The Russian who got his passport after buying two villas is now transferring his Dutch company to Cyprus to take advantage of a deal that came with his new citizenship: tax-exempt investment income for 17 years.
Normally, that wouldn’t have been enough to avoid paying taxes to Russia, where President Vladimir Putin started taxing offshore profits and wealth in 2015. But because he claims tax residency in Cyprus, local authorities don’t have to report his investment earnings to Moscow.
Did that mean this rich Russian had actually moved to Cyprus? Not exactly, he smiled. While tax residency requires spending 183 days a year in Cyprus, it’s hard to enforce that requirement. EU citizens simply flash their passports on arrival and departure, waved through without a stamp. Nobody really knows when he’s there or for how long.
At the Finance Ministry in Nicosia, the passport program and tax breaks are seen as a success, helping pull Cyprus from a three-year recession. “They’re now delivering results,” Georgiades said. The economy expanded 1.7 percent in 2015 and 2.8 percent last year, making it among the fastest-growing in the euro area.
Real estate purchases by passport seekers have put a floor under property prices, which normally would have cratered as banks cleaned up crisis-era mortgages through foreclosures. The number of Russian tourists is up 65 percent since before the crisis, government statistics show, helping hotels, restaurants and retail stores.
Companies are making money, John Hourican, chief executive officer of Bank of Cyprus Holdings Plc, said in an interview in Nicosia, adding that 90 percent of the corporate loans the bank has restructured continue to perform.
Russian investments in Cyprus in the first nine months of last year were up more than 50 percent from all of 2015, according to Russia’s central bank. That means more deposits in local banks and cheaper funding for them.
Things could have turned out worse for Cyprus and for rich Russians forced to contribute to the bailout of the island’s banks. When the banks collapsed under the weight of bad investments, including Greek government bonds, the EU mandated that depositors at the two largest lenders chip in to cover almost half of the $20 billion bailout. Because deposits below 100,000 euros were protected, the worst hit were Russian businessmen who’d moved their money to the island to keep it safe from an unpredictable government’s reach.
While everybody expected Russian money to flee, it didn’t. Christos Vasiliou, head of advisory services at KPMG in Cyprus, said Russian tourists and money continued to flow into the country because it remained the best among offshore locations.
Russians don’t have a lot of other options, he said.
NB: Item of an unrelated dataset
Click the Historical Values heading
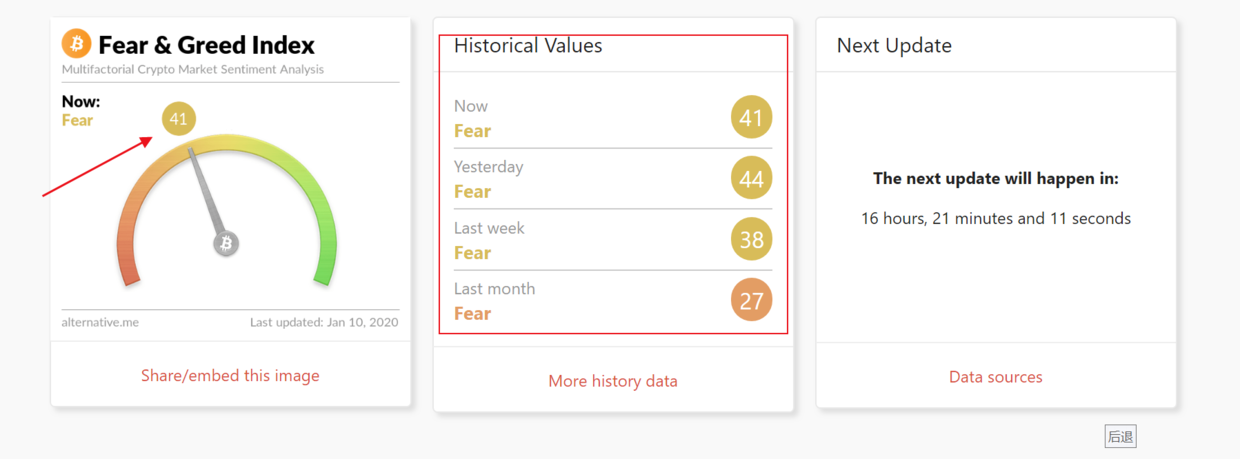Viewport: 1240px width, 459px height. click(528, 46)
So they’re giving it another try.
The resurgence of Russian money in Cyprus has become important on the world stage because it keeps popping up in news about links between Trump’s team and Russia.
Former campaign manager Paul Manafort used Cypriot bank accounts to receive money from Russian tycoon Oleg Deripaska and Ukrainian clients, according to court records and former executives at the bank where the accounts were kept. Manafort and Deripaska have said the accounts were opened for legitimate business transactions.
Commerce Secretary Wilbur Ross invested in Bank of Cyprus after the bailout, becoming vice-chairman of the island’s largest lender for a time. The bank’s biggest individual investor: Russian billionaire Viktor Vekselberg. Thanks to the inflows of Russian money, Ross’s investment, still under water, isn’t a total flop.
But Cyprus’s passport popularity may become the revival’s undoing. Some advisers who help foreigners get citizenship are starting to worry that the swelling number of new Cypriots will cause the EU to pressure the country to make the citizenship process harder. If that happens, Russians looking to hide their riches might have to shop around again for new nationalities.